Copy exactly the lines of the records below, starting at the line that contains "Viewport: 800px width, 435px height." and continuing through the last line, both included; omit any pictures.

[Records shown]

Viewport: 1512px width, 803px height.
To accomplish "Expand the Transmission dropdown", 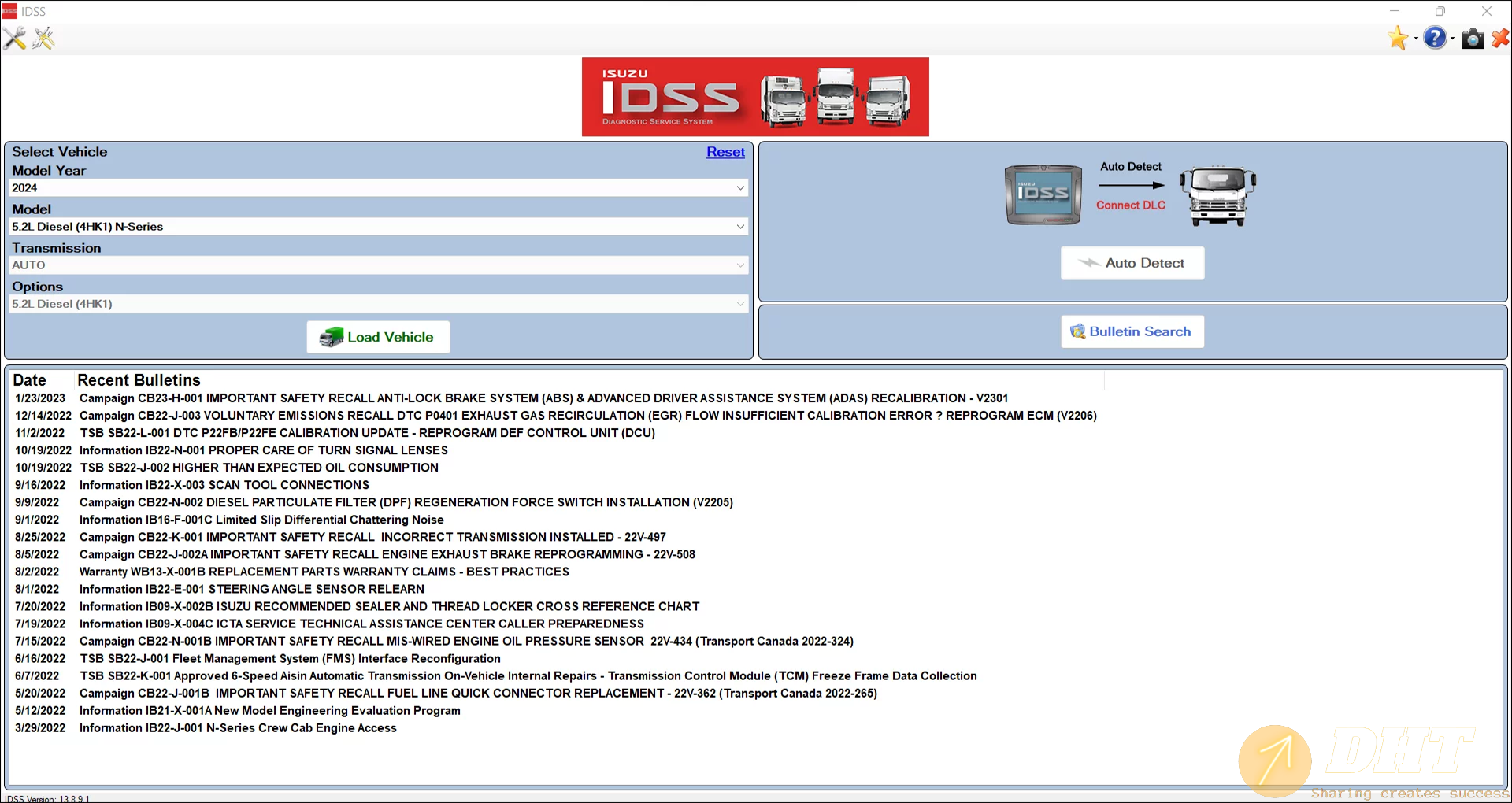I will 378,265.
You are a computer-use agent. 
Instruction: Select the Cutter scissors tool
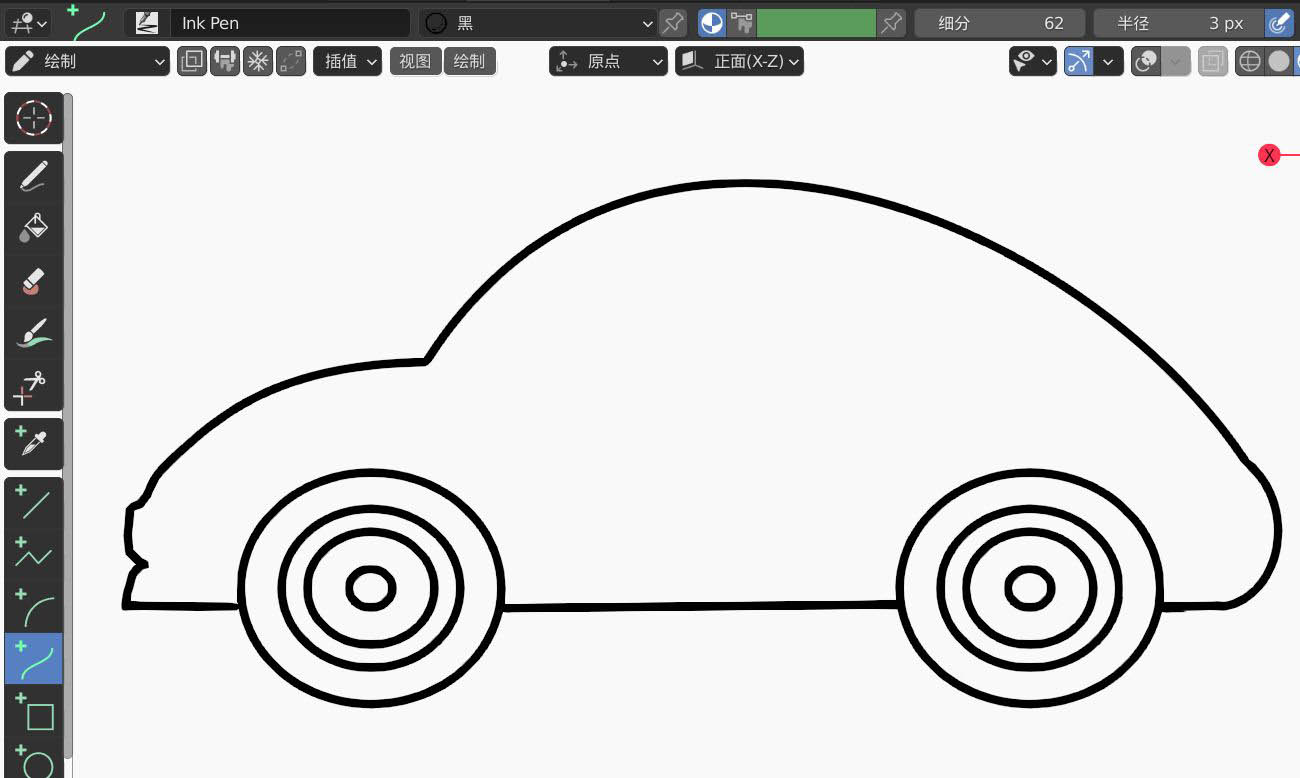pos(34,386)
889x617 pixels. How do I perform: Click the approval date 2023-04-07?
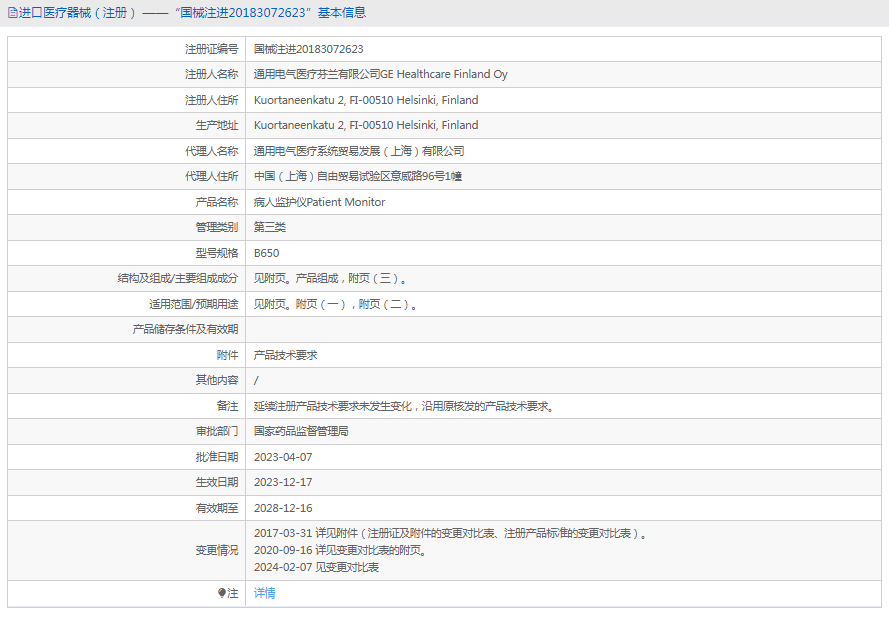(283, 457)
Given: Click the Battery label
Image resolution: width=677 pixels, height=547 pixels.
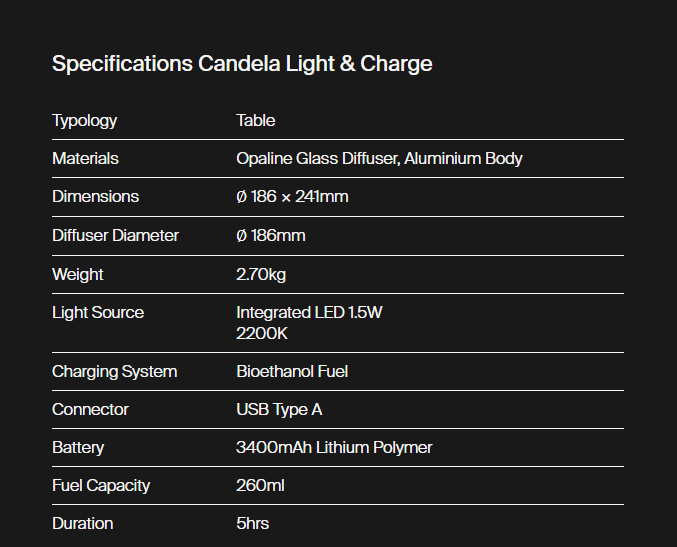Looking at the screenshot, I should coord(78,448).
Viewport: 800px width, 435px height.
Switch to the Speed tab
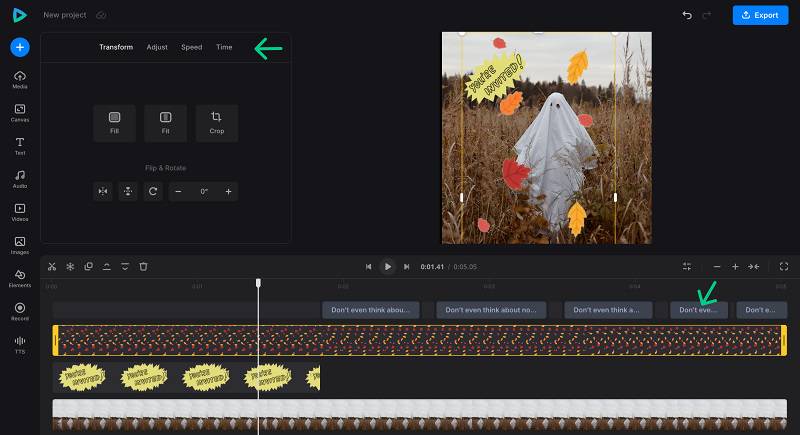click(191, 47)
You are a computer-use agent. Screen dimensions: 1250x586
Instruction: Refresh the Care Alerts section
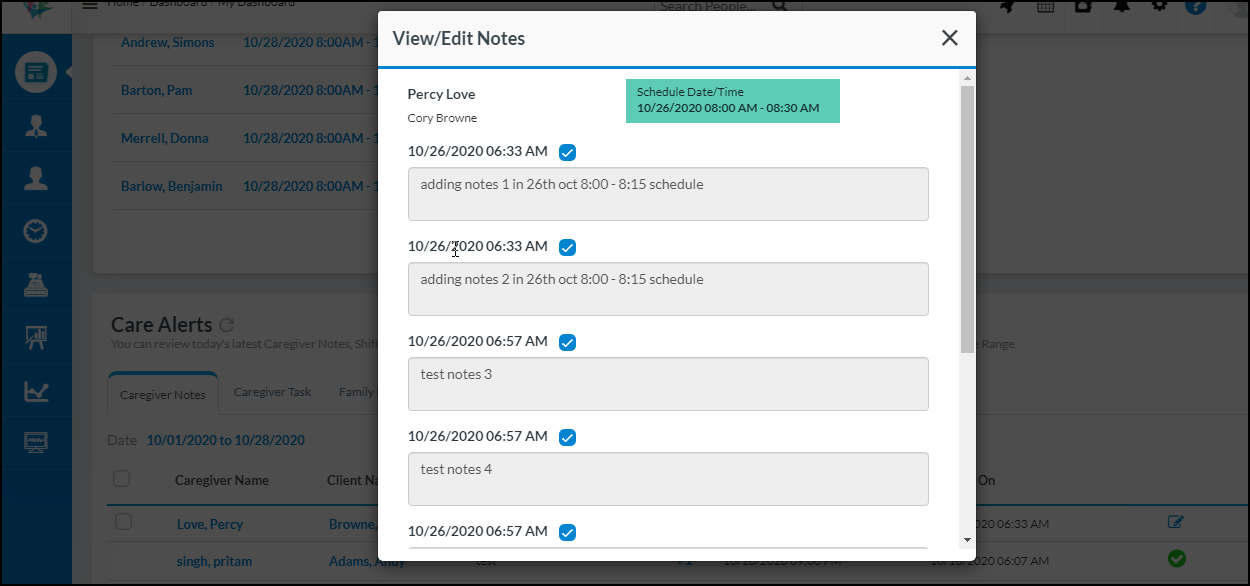(226, 325)
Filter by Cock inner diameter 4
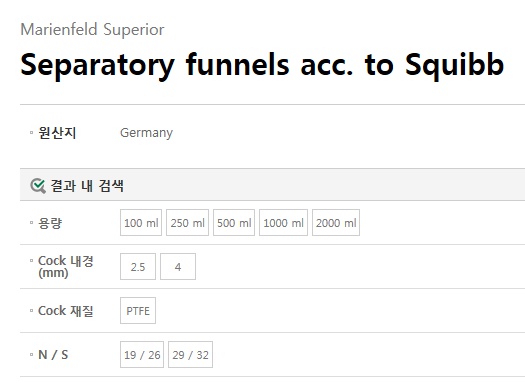Viewport: 525px width, 391px height. coord(178,266)
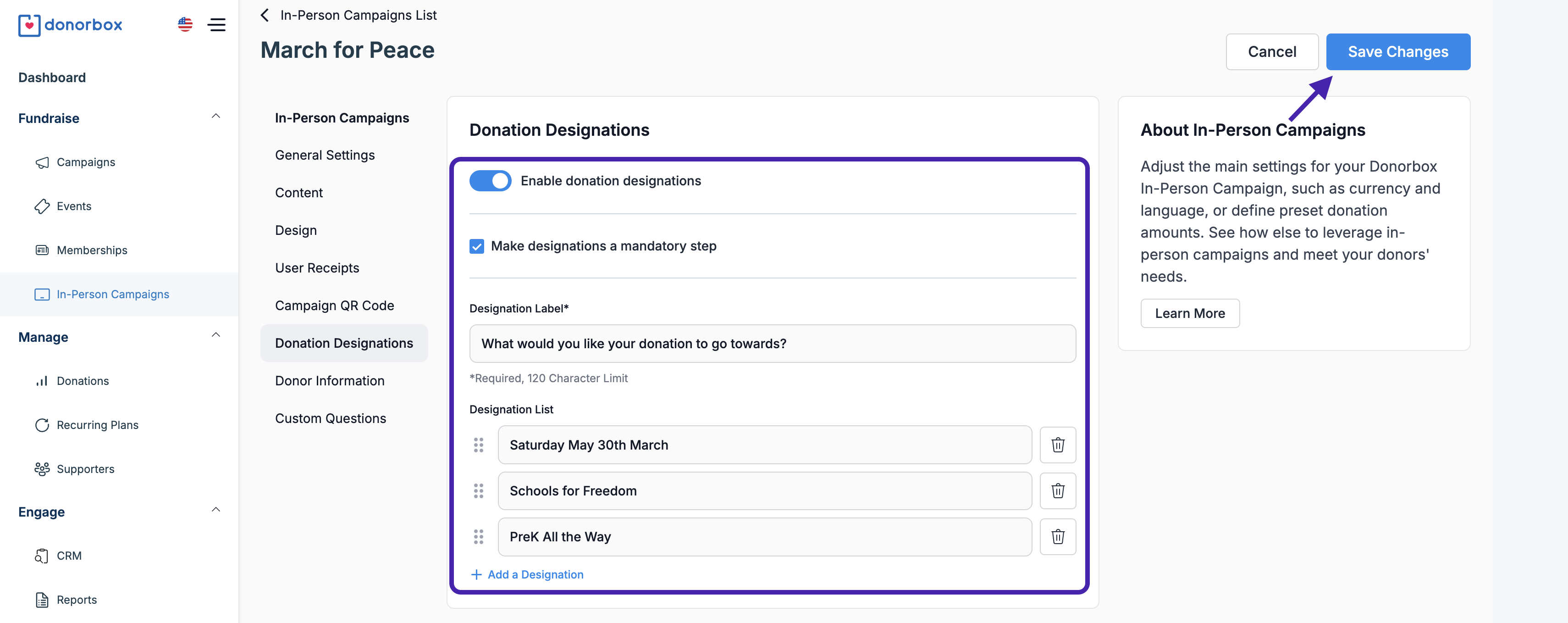Remove the PreK All the Way designation
The width and height of the screenshot is (1568, 623).
pos(1057,536)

[/Records shown]

## Output
Viewport: 800px width, 435px height.
Switch to the Speed tab
click(191, 47)
You are a computer-use agent. Screen dimensions: 1250x586
Instruction: Refresh the Care Alerts section
(226, 325)
Filter by Cock inner diameter 4
Viewport: 525px width, 391px height. coord(178,266)
Remove the PreK All the Way designation
The width and height of the screenshot is (1568, 623).
pos(1057,536)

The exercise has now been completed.